Robotics Lab

Operational Space Control

A key hardware capability developed at our lab is joint torque control, which enables precise yet compliant motion at the robot’s hands, and improves safety in the event of unexpected collisions. Joint torque control also greatly simplifies controller design, especially for complex robots. This control methodology, named operational space control has laid the foundation for robot capabilities such as dexterous collision avoidance and posture control. In an industrial application, we programmed a robot arm to assemble various parts of an airplane’s wingbox in a highly confined space through the use of redundant motion. 

Constraint-Consistent Whole Body Control

Autonomous assistants such as humanoid robots require reactive realtime controllers which can perform interactive tasks at their hands while satisfying constraints such as balance, collision avoidance and joint limits. We extended operational space control to a control methodology that enables realtime satisfaction of these constraints while allowing easy task programming at the robot's hands. This framework is called the constraint-consistent whole body control, and was successfully deployed on as ASIMO robot from Honda. The study of robot programming and behavior inspires an appreciation for the complex working of humans. Similarly, robots can benefit much from the study of human motion control. Our work in musculoskeletal modeling has demonstrated that humans optimize their posture to perform tasks such as pushing a heavy object to maximize energy efficiency. This has led to better energy efficiency in robot whole body control. 

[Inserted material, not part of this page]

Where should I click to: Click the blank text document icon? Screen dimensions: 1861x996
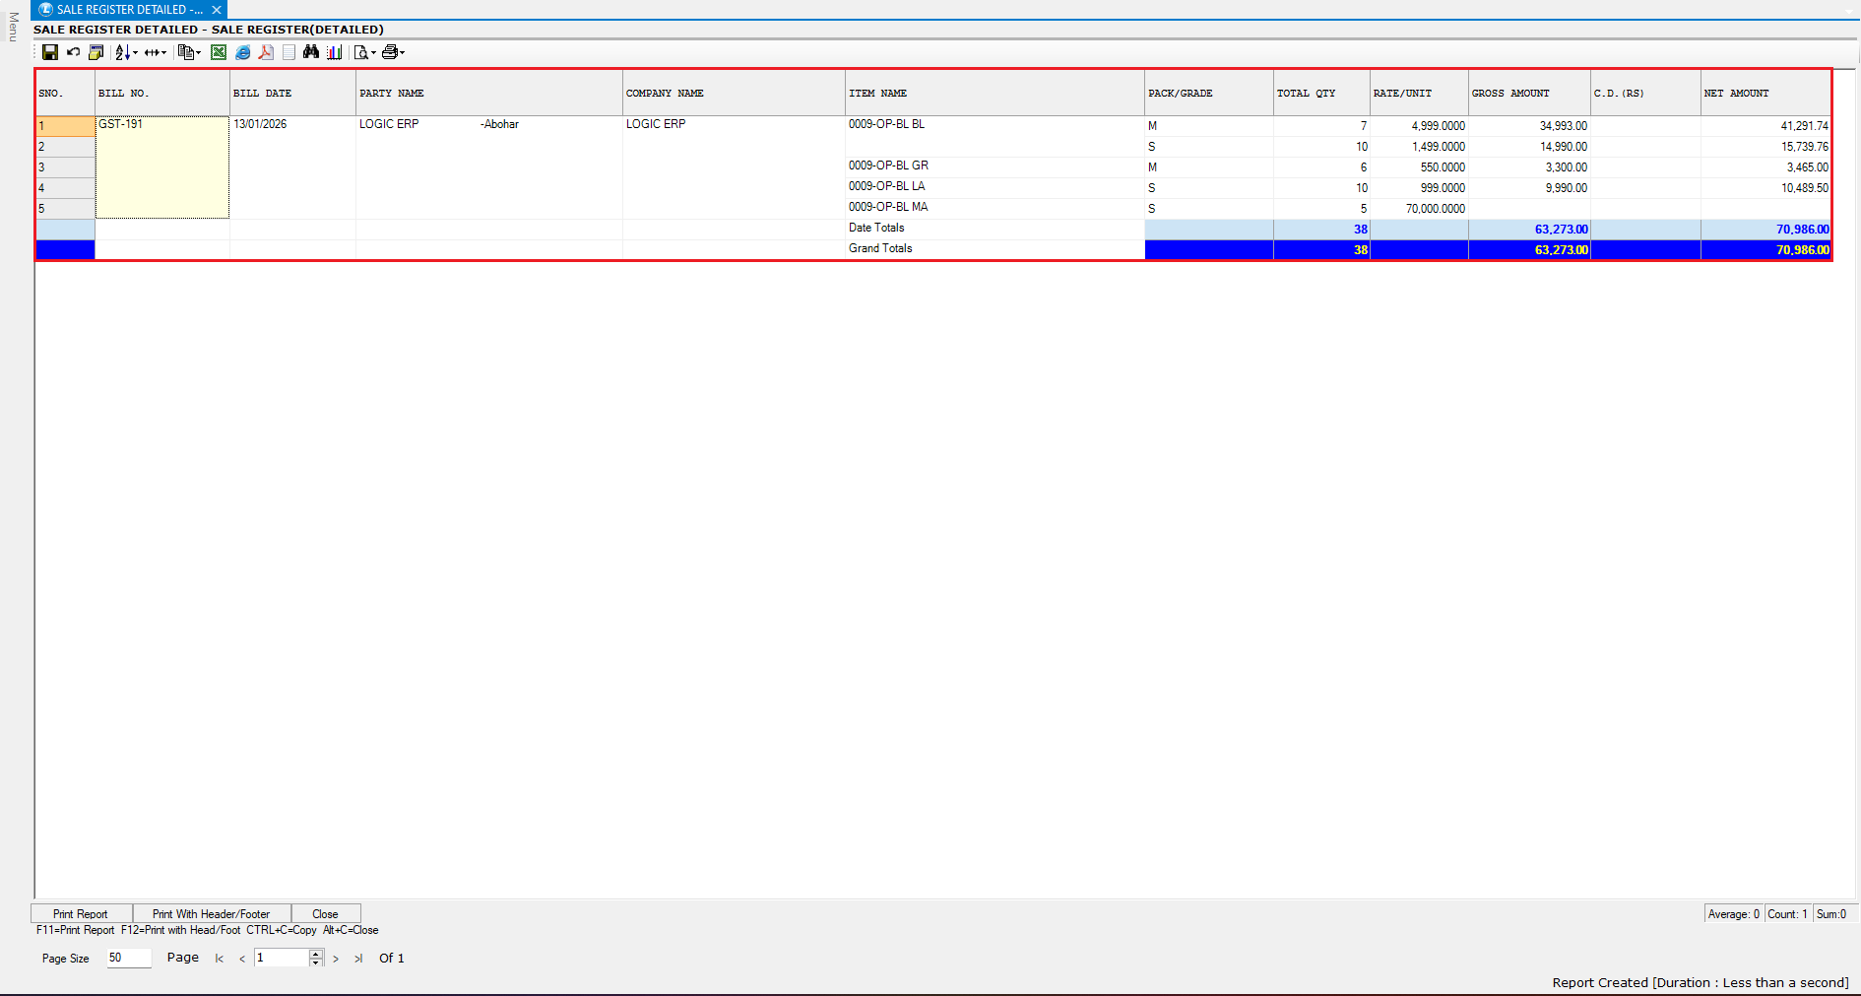tap(289, 52)
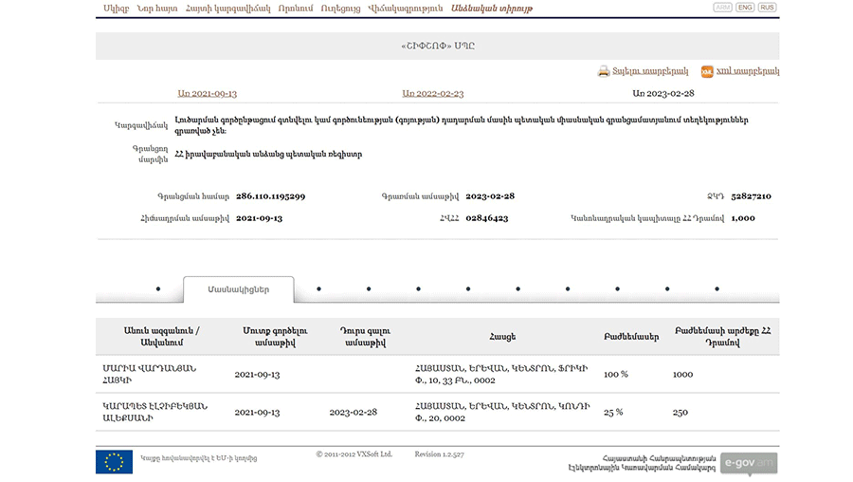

Compliant Motion Primitive

People are also very skilled in object manipulation. We created a mathematical language of robot skill description called the compliant motion primitive. Complex skills such as plugging a power cord into a socket can be decomposed into several simpler primitives. In challenging unstructured environments where the robot must handle many new objects and workspace configurations every day, we believe that skill based programming is the only scalable approach to autonomy. Currently, we are working on a sponsored project to automate warehouse operations such as item storage and retrieval from boxes through a library of compliant motion primitives and skill based programming. 

Two Hands

The lack of fixtures in human and natural environments necessitates the use of two hands. Two hands mounted on two separate arms brings new coordination challenges that must be addressed for safe behavior. We developed the augmented object model to facilitate object level control independent of the number of arms grasping the object. Together with a whole body controller, this model allows the seamless control of two hand robotic systems that perform complex real world tasks such as lifting a large box by pushing against the sides. Through an ongoing project, we hope to establish many useful two hand behaviors for object manipulation in our homes.

Ocean One

A unique story that emerged from the different research directions we pursued over the last four decades is that of our underwater humanoid robot, Ocean One. Designed and developed at the Robotics Lab in collaboration with other labs and companies, Ocean One brings a novel capability of fine manipulation at depths up to 1000m for mechanical, biological and archaeological applications. In 2016, the robot recovered a French national treasure from the Lune ship wrecked in 1664 to the floor of the Mediterranean Sea at 91m depth. Ocean One is guided by an expert located on the boat through an intuitive haptic interface. We envision a future where robots like Ocean One can aid in the safe exploration and exploitation of remote spaces for human progress.